L’Ufficio investigativo del Ruanda (Rib) ha dichiarato di aver avviato indagini sulle accuse, ma non ha voluto commentare ulteriormente.

Lo scandalo è scoppiato quando il ciclista americano Jonathan Boyer, ex allenatore della squadra nazionale del Ruanda, è stato accuasato di tenere una cattiva condotta all’interno della federazione ciclistica. Primo americano a prendere parte al Tour de France, Boyer ha svolto un ruolo chiave nell’aiutare il ciclismo a diventare uno sport popolare in Ruanda dopo la tragedia del genocisio (1994). Boyer, che ha lasciato l’incarico di allenatore, ha accusato Bayingana di abusare della sua posizione e di fare poco per aiutare le donne cicliste alcune delle quali molestate sessualmente dagli allenatori.

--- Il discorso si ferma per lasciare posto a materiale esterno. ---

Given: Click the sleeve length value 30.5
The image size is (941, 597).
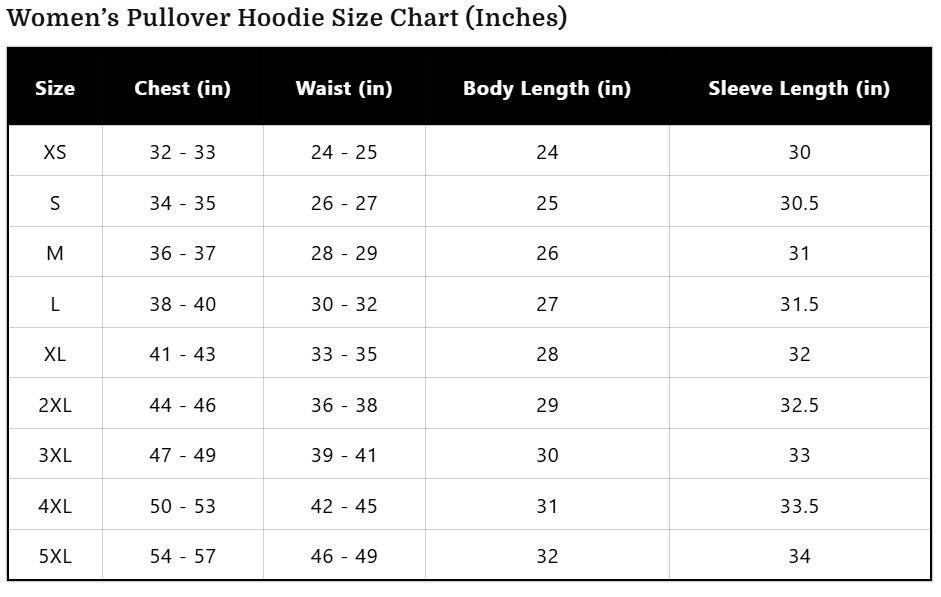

Confermando le dimissioni di Bayingana, il ministero dello Sport del Ruanda ha affermato che avrebbe indagato anche sulle accuse. Ha detto all’agenzia di stampa Afp che sta progettando norme contro gli abusi sessuali da applicare a tutte le discipline sportive. «Siamo consapevoli che si verificano aggressioni sessuali e la corruzione è diffusa. È nostra prerogativa combatterla», ha detto Shema Maboko, segretario del ministero.